Mediocrity is always, first and foremost, a part of something – it sticks with what is known – it is, inherently, the normative. The exceptional, at any cost, finds a way to break away and does something, and the most exceptional people we call genuine stars for doing so – but the majority of them we poke fun of, for reasons, deep down, we can’t really identify – because they’re not what we are – not normal.

The opposite sex can become the ultimate demand for conformity. When I was still dating, I dated a lot of girls who said they wanted, above all, to meet a ‘normal guy’ and have a ‘normal life’. I was dating the wrong girls. They were pretty as sin, but as inopportune as a blister, and a lot more debilitating. Those girls are now plump easy-bake ovens for little normal kid muffins, and that’s fine – if they want that, I wouldn’t have it any other way. They have what they wanted. They are busy getting that second couch, storing more stuff under the closet, and preparing to leave behind a massive estate sale for their kids. They have no “freaks” in their lives, which was their main goal. Congrats.

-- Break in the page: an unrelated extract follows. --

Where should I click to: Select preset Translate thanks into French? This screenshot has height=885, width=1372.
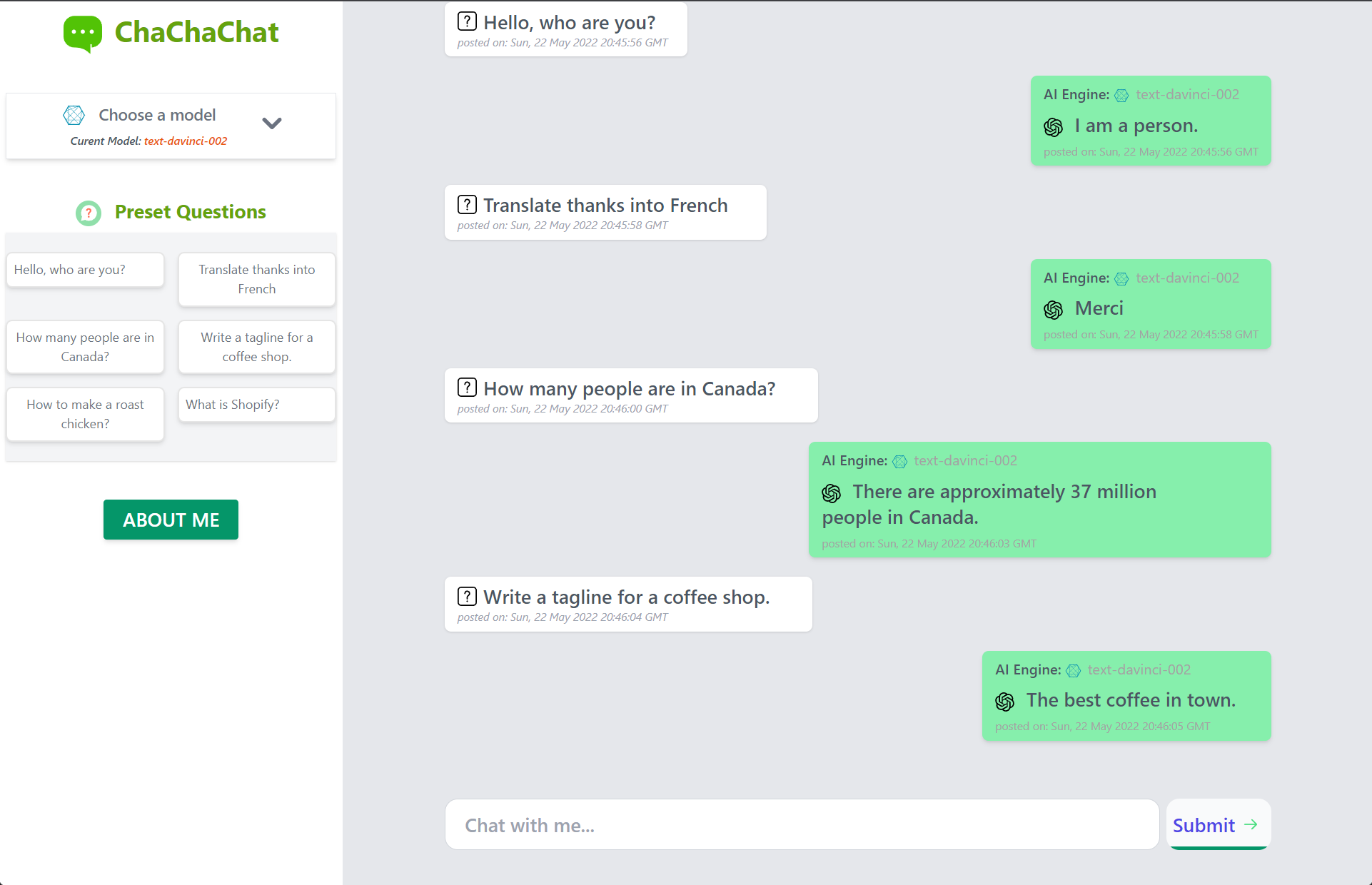(x=257, y=279)
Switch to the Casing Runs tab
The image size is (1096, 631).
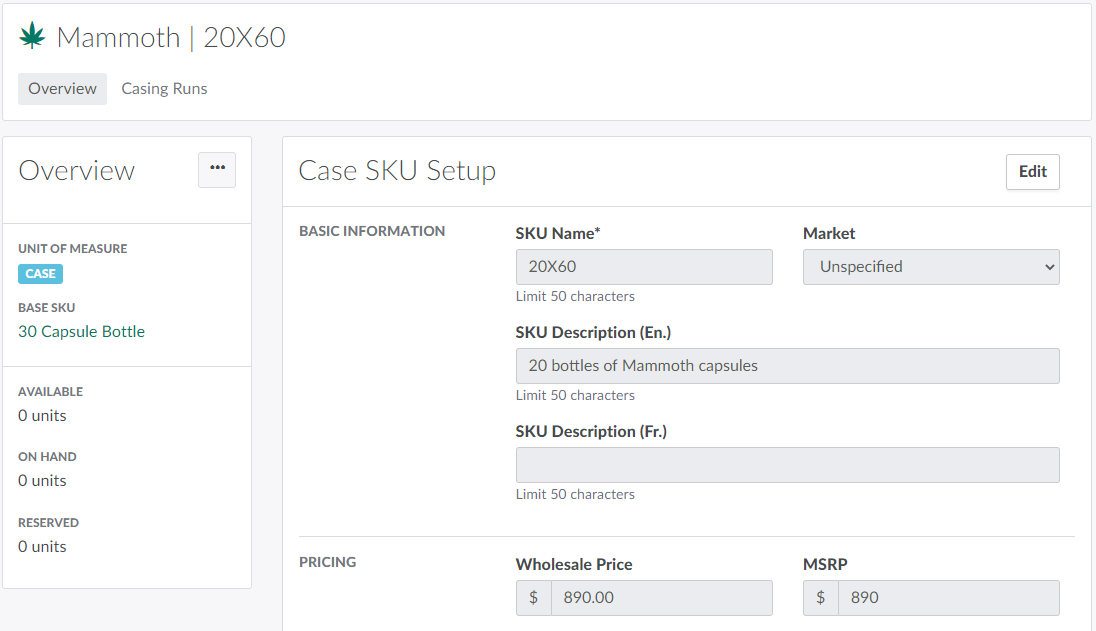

And when I interview them (or people like them) now, they tell me that is the meaning of life. All right, then – I wouldn’t take that away from them. But it’s not the meaning of a life hacker’s life. And there are worse things than being “weird”. Normal people are to ‘life modifiers’ what “danger – wrong way” signs are to normal people. Or as one of our sages said, “the majority are always wrong”. People read that stuff in books, shrug unaffected, and then go off to follow the masses and the voices of the culture in their heads (yes, it’s the normal people who hear voices – just pull the string, and they’ll tell you about all that is “weird”, which means “extraordinary” but not wealthy or celebrity). But who wrote those books? It wasn’t normal people – it was people who hacked their lives.

I started life hacking immediately, first chance I got. Not all my experiments have been successful. Some of them have given me unexpected results. And many have been wildly successful and remain hallmarks of my life to this day. And I’m constantly adding new ones – still a life hacker – always. But living the experimental life has, overall, been the most wildly successful life hack of all. As a result of it, I am doing exactly what I want (I’d shove a few degrees of it around here and there, but more or less). And my life has been a pathway from normalcy to happiness, meaning I had to leave behind the one to get to the other.

When I was doing this early on, I didn’t know what life hacking was. I just knew I needed to make changes.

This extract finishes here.